→ WHAT IS EXPECTED
Transcribe word for word the lines spanning the line with "Select the Company field label" through the end of the records.

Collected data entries
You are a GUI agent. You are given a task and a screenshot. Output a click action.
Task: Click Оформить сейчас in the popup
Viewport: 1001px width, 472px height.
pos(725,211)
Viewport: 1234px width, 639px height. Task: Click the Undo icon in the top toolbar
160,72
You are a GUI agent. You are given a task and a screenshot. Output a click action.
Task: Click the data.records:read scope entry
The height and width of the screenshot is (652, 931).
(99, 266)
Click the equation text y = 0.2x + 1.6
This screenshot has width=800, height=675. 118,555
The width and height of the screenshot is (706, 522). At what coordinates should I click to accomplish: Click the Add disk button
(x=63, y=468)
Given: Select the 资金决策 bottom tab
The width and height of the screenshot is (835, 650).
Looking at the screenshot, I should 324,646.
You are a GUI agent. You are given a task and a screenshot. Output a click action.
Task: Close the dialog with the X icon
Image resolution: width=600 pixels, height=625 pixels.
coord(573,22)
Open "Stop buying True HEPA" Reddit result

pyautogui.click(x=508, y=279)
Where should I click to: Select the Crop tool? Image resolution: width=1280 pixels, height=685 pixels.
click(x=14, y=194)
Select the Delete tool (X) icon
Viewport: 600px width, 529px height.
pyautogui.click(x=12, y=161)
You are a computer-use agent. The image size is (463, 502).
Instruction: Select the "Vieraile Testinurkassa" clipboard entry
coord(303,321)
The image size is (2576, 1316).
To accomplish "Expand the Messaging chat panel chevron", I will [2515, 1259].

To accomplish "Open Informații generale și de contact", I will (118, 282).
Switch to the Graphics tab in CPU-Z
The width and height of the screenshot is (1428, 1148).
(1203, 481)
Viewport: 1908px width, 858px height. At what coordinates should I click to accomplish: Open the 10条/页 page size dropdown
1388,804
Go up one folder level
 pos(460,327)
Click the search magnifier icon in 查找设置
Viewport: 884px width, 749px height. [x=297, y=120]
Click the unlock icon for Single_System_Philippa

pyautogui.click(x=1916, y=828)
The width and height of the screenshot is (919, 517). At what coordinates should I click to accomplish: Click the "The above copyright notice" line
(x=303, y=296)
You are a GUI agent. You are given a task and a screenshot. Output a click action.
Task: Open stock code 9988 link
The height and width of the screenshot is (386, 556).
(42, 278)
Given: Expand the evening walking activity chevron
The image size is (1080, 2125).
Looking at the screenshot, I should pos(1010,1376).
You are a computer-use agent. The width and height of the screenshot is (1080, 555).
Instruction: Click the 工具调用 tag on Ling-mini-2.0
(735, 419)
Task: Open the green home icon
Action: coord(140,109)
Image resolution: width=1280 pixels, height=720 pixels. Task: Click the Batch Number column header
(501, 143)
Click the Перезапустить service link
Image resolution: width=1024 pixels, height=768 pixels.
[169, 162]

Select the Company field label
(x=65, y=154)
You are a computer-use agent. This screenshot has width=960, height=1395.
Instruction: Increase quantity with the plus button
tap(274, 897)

→ WRITTEN RESPONSE
Select the Company field label
(x=65, y=154)
You are a computer-use agent. This screenshot has width=960, height=1395.
Instruction: Increase quantity with the plus button
tap(274, 897)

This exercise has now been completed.